J.-H. Rosny aîné, el hombre detrás de algunas de las historias más fascinantes de ciencia ficción y especulación científica de finales del siglo XIX y principios del XX, fue en realidad un seudónimo utilizado por los hermanos Joseph Henri Honoré Boex y Séraphin Justin François Boex. Pero espera, ¡la sorpresa no termina ahí! Aunque la obra de Rosny aîné es frecuentemente atribuida a ambos hermanos, con el tiempo se ha establecido que las obras más influyentes e innovadoras eran predominantemente obra de Joseph Henri, especialmente después de que los hermanos decidieran separar sus estilos literarios y vidas profesionales.
Nacido en 1856 en Bruselas, Rosny aîné mostró un talento para la ciencia ficción en una era donde el género recién estaba cobrando forma. Su obra tuvo un impacto profundo porque se realizó en un momento de gran transformación cultural y tecnológica. La Revolución Industrial había cambiado radicalmente la sociedad, y las evoluciones científicas abrieron un abanico de posibilidades que nutrieron la imaginación de escritores como él. Fue uno de los primeros en explorar temas futuristas y científicos, algo que no era del todo común en los tiempos victorianos donde predominaban los temas clásicos y románticos.
Su estilo literario era un reflejo de su entorno político y social que cambió drásticamente con los acontecimientos del siglo XX. Era un escritor visionario y muchas veces se le considera, junto a gigantes como H.G. Wells y Jules Verne, uno de los padres de la ciencia ficción moderna. A través de sus obras como "La Guerra del Fuego" y "La Muerte de la Tierra", Rosny aîné planteaba escenarios donde sus personajes luchaban por sobrevivir frente a fuerzas naturales imparables o misteriosos fenómenos extraterrestres.
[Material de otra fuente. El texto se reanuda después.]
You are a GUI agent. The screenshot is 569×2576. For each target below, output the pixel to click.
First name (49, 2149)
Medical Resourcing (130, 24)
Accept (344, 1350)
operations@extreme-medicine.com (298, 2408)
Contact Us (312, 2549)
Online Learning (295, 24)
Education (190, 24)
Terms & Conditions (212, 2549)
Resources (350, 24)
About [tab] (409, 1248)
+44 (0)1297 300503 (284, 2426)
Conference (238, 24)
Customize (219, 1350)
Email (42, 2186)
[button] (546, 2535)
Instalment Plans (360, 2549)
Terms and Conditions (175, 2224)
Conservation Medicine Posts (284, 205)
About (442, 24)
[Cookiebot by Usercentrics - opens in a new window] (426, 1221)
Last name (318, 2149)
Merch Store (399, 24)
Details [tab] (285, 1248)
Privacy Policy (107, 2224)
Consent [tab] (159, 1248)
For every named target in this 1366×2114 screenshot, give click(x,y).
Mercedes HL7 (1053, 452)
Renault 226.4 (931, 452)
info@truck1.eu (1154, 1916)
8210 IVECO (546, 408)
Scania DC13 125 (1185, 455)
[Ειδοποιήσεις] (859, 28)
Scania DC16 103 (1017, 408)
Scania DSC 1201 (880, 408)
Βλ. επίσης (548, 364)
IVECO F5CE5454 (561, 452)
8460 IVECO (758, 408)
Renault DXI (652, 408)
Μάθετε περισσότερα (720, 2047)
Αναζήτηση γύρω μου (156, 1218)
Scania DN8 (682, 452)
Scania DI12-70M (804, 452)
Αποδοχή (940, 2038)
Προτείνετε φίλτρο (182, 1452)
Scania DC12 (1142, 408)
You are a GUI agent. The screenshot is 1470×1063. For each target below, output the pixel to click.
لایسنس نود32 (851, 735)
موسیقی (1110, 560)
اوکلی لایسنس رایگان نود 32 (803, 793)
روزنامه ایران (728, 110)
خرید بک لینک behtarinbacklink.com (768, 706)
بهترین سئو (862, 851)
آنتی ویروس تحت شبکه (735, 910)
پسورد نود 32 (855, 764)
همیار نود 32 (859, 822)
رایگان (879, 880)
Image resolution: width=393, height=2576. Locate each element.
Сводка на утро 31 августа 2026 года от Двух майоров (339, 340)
Sin embargo, lo que realmente destacaba a Rosny aîné era su capacidad para mezclar las ciencias naturales con sus narrativas ficticias de manera convincente. A menudo exploraba las posibilidades de la biología y la evolución, invitando a sus lectores a considerar el futuro de la humanidad desde una perspectiva científica pero accesible. Tal como sucede hoy en pleno cambio climático, sus historias eran un espejo de sus tiempos, mostrando temores y expectativas sobre el futuro.
Contrario a sus contemporáneos británicos, quienes se centraban más en las aventuras tecnológicas y los futuros asombrosamente mecanizados, Rosny aîné ofrecía una visión más orgánica y filosófica del futuro. Sus historias exploraban la esencia misma de la humanidad y su lugar en un universo vasto y desconocido. Cuestionaba si la tecnología realmente era el camino a seguir o si podría ser más beneficiosa una reconexión con la naturaleza.
Si bien era un autor progresista y sus historias a menudo promovían una visión cosmopolita del futuro, también existían momentos en que sus narrativas sucumbían a las tensiones sociopolíticas de su tiempo. Tanto aquellos críticos más conservadores como los más liberales encontraban en sus obras ideas para debatir: ya fueran teologías, éticas científicas, o el mismo sentido de progreso frente a la deshumanización. Era un delicado equilibrio que lograba plasmar con habilidad y que hoy continúa siendo relevante.
Gen Z podría encontrar en Rosny aîné un precursor de las narrativas climáticas actuales. Su sensatez para abordar problemas medioambientales desde la ficción era avanzada para su época, y se podría argumentar que adelantó algunas de las discusiones que hoy dominan el discurso mundial. Sus trabajos se convirtieron, posiblemente sin haberlo planeado explícitamente, en un legado sobre la responsabilidad humana frente a su entorno.
J.-H. Rosny aîné no solo nos legó narraciones sobre aventuras sin fronteras y preguntas sin respuesta, sino también un examen crítico de la relación entre seres humanos y el universo que nos rodea. Este análisis es más actual que nunca, sugiriendo que, tal como lo hicieron las generaciones anteriores, es crucial que las generaciones modernas también reevalúen cómo nuestras decisiones impactan el mundo que legaremos a quienes nos seguirán.